Vorgegebener Text

==*==

Der Schein trügt. Die Entdeckung des Trugs ist ein Lesevergnügen. Schreibt ein Pfarrer, hier der Protestant William Wolfensberger, aus einem entlegenen Bergtal ein Buch mit dem Titel "Die Glocken von Pralöng", droht ans Herz greifende Erbauungsliteratur. Die Befürchtung weicht der Verwunderung und dann der Neugier, weil sich rechtzeitig, bereits auf dem Buchumschlag, der Hinweis auf ein Nachwort von Iso Camartin findet. Er beherrscht als Schriftsteller die Sprachkunst mit höchster Eleganz und steht nicht im Ruf eines Förderers frommer Schriften. Die Entwarnung erwies sich frei von trügerischem Schein.
Das Unglück der anderen ist das eigene Glück
Die im Buch misslich klingenden Kirchenglocken von Pralöng passen zur Gemeinde und zum Tal. In den Bergbauernfamilien und zwischen ihnen herrschen Neid und Streit. Die Bewohner jeden Dorfes hänseln ihre Nachbarn, bringen sie in Harnisch, ziehen sie über den Tisch und lachen sich beglückt ins Fäustchen, wenn das Unglück andernorts zuschlägt.
Der Friede ist die jeweils kurze und unverhoffte Zeit zwischen Zwietracht und Zerwürfnis. Opfer und Täter, Sieger und Verlierer wechseln im Kreislauf ihre Rollen. Es rumort, kracht und menschelt höllisch in Pralöng, Pranöv, Surom, Valdür und Ursulinendorf.

==*==

Gesammeltes Material
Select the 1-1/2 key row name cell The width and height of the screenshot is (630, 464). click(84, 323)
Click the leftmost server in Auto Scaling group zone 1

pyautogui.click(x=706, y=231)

==*==

Die Aufgaben
a. Gib die Buchbesprechung zu den Glocken von Pralöng wörtlich wieder, beginnend bei „Das Unglück der“ und endend bei „Unglück andernorts zuschlägt.“.
b. Schreibe, wie die Buchbesprechung zu den Glocken von Pralöng nach ihrem letzten Satz weitergeht.
Das Material steht für sich und gehört nicht zur Buchbesprechung.

Antworten je Aufgabe
a.
Das Unglück der anderen ist das eigene Glück
Die im Buch misslich klingenden Kirchenglocken von Pralöng passen zur Gemeinde und zum Tal. In den Bergbauernfamilien und zwischen ihnen herrschen Neid und Streit. Die Bewohner jeden Dorfes hänseln ihre Nachbarn, bringen sie in Harnisch, ziehen sie über den Tisch und lachen sich beglückt ins Fäustchen, wenn das Unglück andernorts zuschlägt.

b.
William Wolfensberger blickt durchbohrend in die Seelen. Er inszeniert die werk- und festtäglichen Hochgefühle und Niederträchtigkeiten realistisch als packende, auch verstörende Geschichte, entlarvt seine Protagonisten, indem er sie genau zeichnet, und pflegt eine bildstarke, mal brennende, mal humorvolle Sprache.
Verehrt und verjagt
Der Autor weiss aus eigener Erfahrung, worüber er schreibt. Er war Pfarrer in der oberen Val Müstair und amtete in Fuldera, das im Buch Pralöng heisst, zugleich als Gemeindepräsident und als Lehrer. Seine Schäfchen verliehen ihm das Recht eines Ehrenbürgers und vertrieben ihn als Wölfchen aus dem Tal. Dort ziehen eben die Unwetter aller Art plötzlich auf.
Die lange Erzählung hält in Atem. Sie spielt zu Beginn des 20. Jahrhunderts. Der 1889 in Zürich geborene und dort als evangelisch-reformierter Pfarrer ordinierte William Wolfensberger versah seine erste Stelle vom Frühjahr 1914 bis Weihnachten 1916 in Fuldera, Tschierv und Lü. Auf Lob und Anerkennung folgten Schimpf und Schande wegen politischer Meinungsverschiedenheiten. Wolfensberger kündigte und liess sich nach Rheineck wählen, wo 1918 "Die Glocken von Pralöng" entstanden. Im gleichen Jahr starb er am 6. Dezember an der Spanischen Grippe.
Der Schriftsteller Jakob Bosshart, der als Rektor des Zürcher Gymnasiums den Maturanden Wolfensberger kannte, veröffentlichte das Prosastück 1919 in einem Sammelband. Jetzt gab Rudolf Probst eine Neuauflage heraus, unterstützt von Peter Kamm und Peter Wolfensberger, dem Grossneffen des Autors, und von der Schweizerischen Akademie der Geistes- und Sozialwissenschaften.
Kritische, aber menschenfreundliche Beobachtung
Die Anstrengungen, die Erinnerung an den weitgehend vergessenen William Wolfensberger zu wecken und das Augenmerk auf seine Erzählungen, Gedichte und Predigten zu lenken, rechtfertigen sich.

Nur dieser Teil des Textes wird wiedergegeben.